Chan Hua’s grandparents lost a hog and farm operation to Communist China. His parents lost a construction company in Cambodia to the Khmer Rouge. And now, Hua fears he’s about to lose his Chinese restaurant to the city of Lincoln.
The city wants to demolish his family’s Taste of China Chinese Restaurant in downtown Lincoln __ a spartan hole in the wall at 14th and Q streets where you can get lunch, soup, rice and an egg roll for about $5.
His restaurant is in the way of Mayor Coleen Seng’s plan to build a six-story parking garage topped by a high-rise that she hopes will invigorate the area. The city has already reached an agreement to buy the Japanese restaurant just south of him and the Star Ship 9 discount theater to the west.
Businesses on the other end of the block would be left alone. So now only Hua stands in the way.
The Urban Development Department has been negotiating with Hua for about six months, but the two sides are at a stalemate. Hua doesn’t want to move, but if he must, he wants the city to find him a suitable replacement building. Since that hasn’t happened yet, he says it proves there is nothing in the price range they’re offering him for his building.
The city has offered $240,000 for his building and its fixtures. Hua says he paid almost $290,000 for the building two years ago, when his landlord gave him a good deal after he rented the place for 13 years.
Hua’s real estate agent, Steve Guittar, said the city’s offer is “absurdly low” and that they’ve looked at everything on the market between $200,000 and $600,000, to no avail.

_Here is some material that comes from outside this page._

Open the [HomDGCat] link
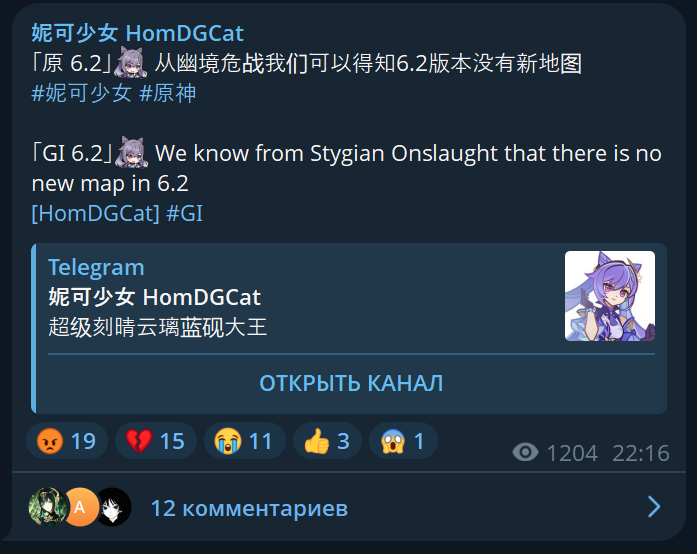The width and height of the screenshot is (697, 554). pos(95,213)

The city sent a list of possible properties, most of which cost a half million dollars, Hua said. He’d have to close his business at that price, he said.
The very thought of closing leaves him speechless as he chokes off tears.

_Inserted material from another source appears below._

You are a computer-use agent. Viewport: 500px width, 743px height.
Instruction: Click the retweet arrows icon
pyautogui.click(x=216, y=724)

The Taste of China isn’t just a business to him and his family. He and his brother, San, co-own the building, and the business is owned by the family. Five family members work in the restaurant, and he fears what would happen if he had to close it: Not just the disintegration of a business, but perhaps a family.
It’s not about money, he said. The restaurant doesn’t make much; it’s something his family built together and it’s a tie that binds them.
Hua and his brothers started out working on the lowest rungs of another Chinese restaurant in Lincoln and eventually saved enough to open their own place.
His brother San manages the restaurant six days a week, putting in 11-hour days. Chan lives and works in Omaha as a software engineer and drives to Lincoln on weekends to give his brother a break.
His wife sometimes asks why he makes the trek to Lincoln every weekend. It’s hard to explain.
The restaurant means a lot to Hua’s mother, and his mother means a lot to Hua. They bonded when his family was separated in Cambodia and only he was allowed to stay with his parents.
He said his family was among Phnom Penh’s 2 million residents forced at gunpoint to evacuate the city on foot into the country, where they were forced into slave labor in Pol Pot’s “killing fields.”
There, an estimated one-quarter of Cambodia’s population was worked to death, starved or executed during Pol Pot’s attempt to form a Communist peasant farming society from 1975 to 1979. Hua said his father died of starvation in 1977.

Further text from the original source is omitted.